Material supplied →
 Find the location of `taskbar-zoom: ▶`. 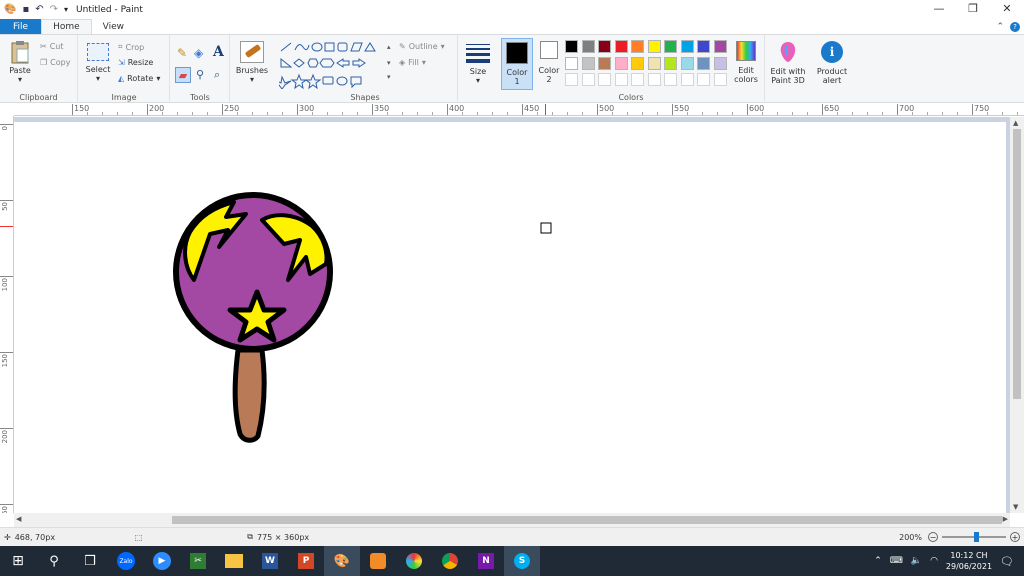

taskbar-zoom: ▶ is located at coordinates (162, 561).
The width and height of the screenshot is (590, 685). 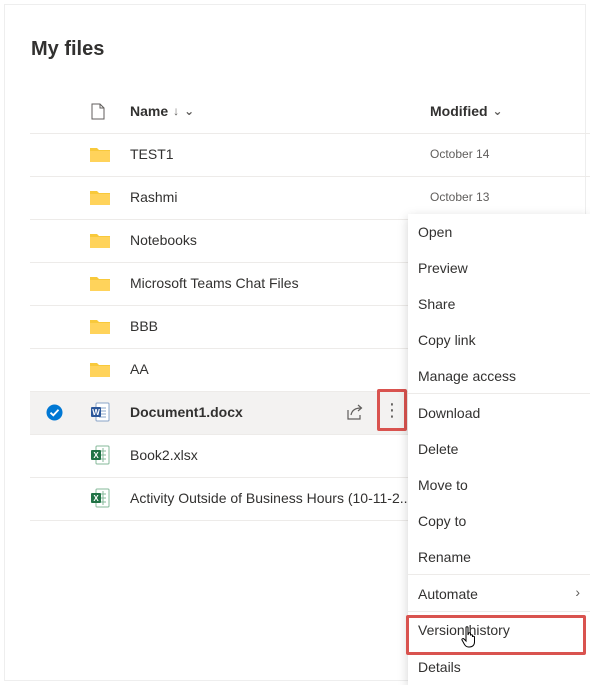 What do you see at coordinates (449, 413) in the screenshot?
I see `menu-item-download: Download` at bounding box center [449, 413].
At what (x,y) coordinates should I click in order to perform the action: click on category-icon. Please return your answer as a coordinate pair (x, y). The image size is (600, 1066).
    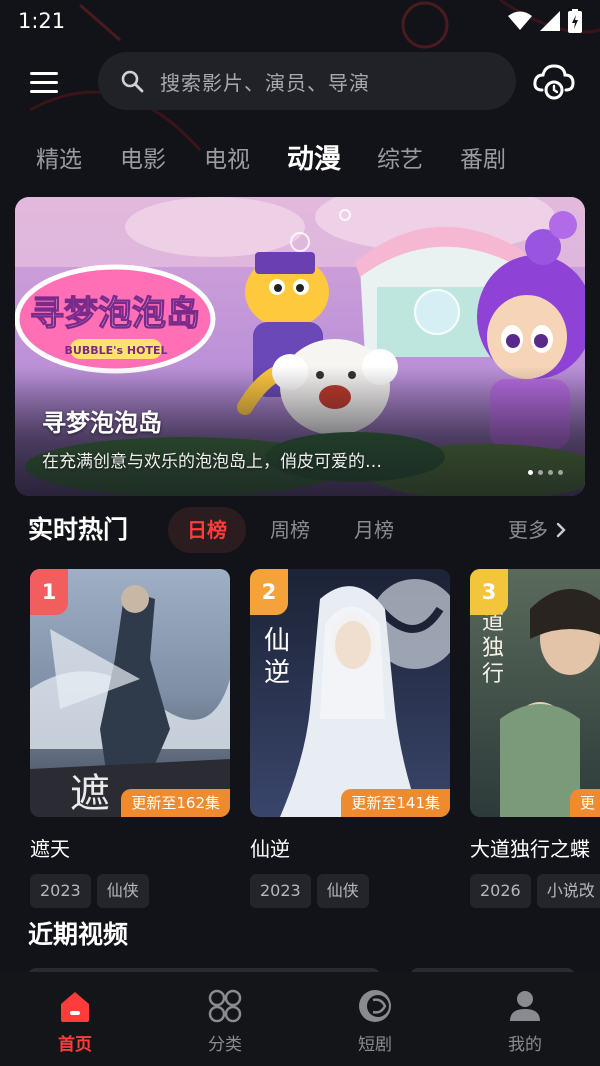
    Looking at the image, I should click on (225, 1006).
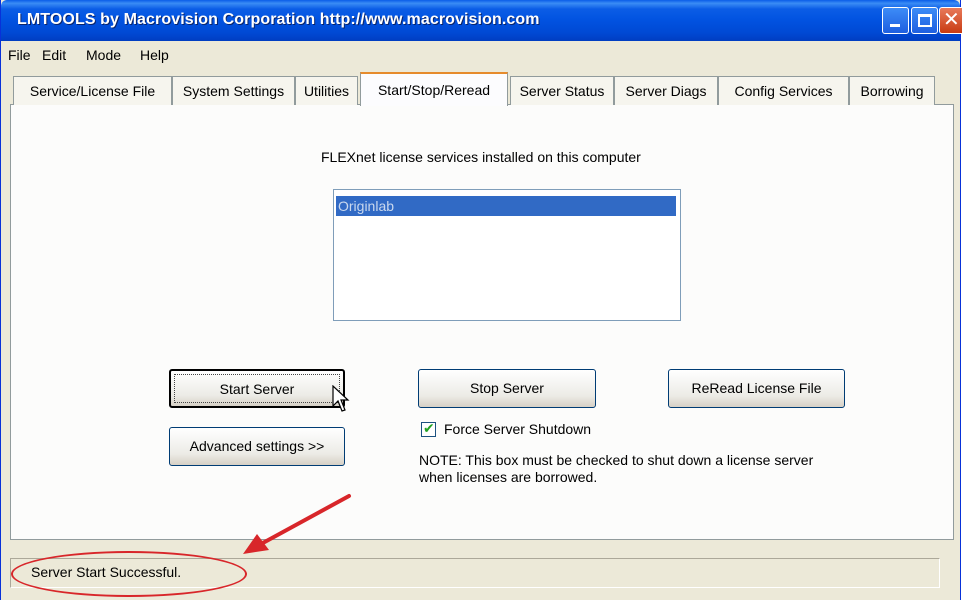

What you need to do → Could you copy the records word for word, starting at the line that contains "At what (x,y)" and ending at the end of the records, without including any pictures?

Result of the exercise →
At what (x,y) coordinates should I click in order to perform the action: click on category-icon. Please return your answer as a coordinate pair (x, y). The image size is (600, 1066).
    Looking at the image, I should click on (225, 1006).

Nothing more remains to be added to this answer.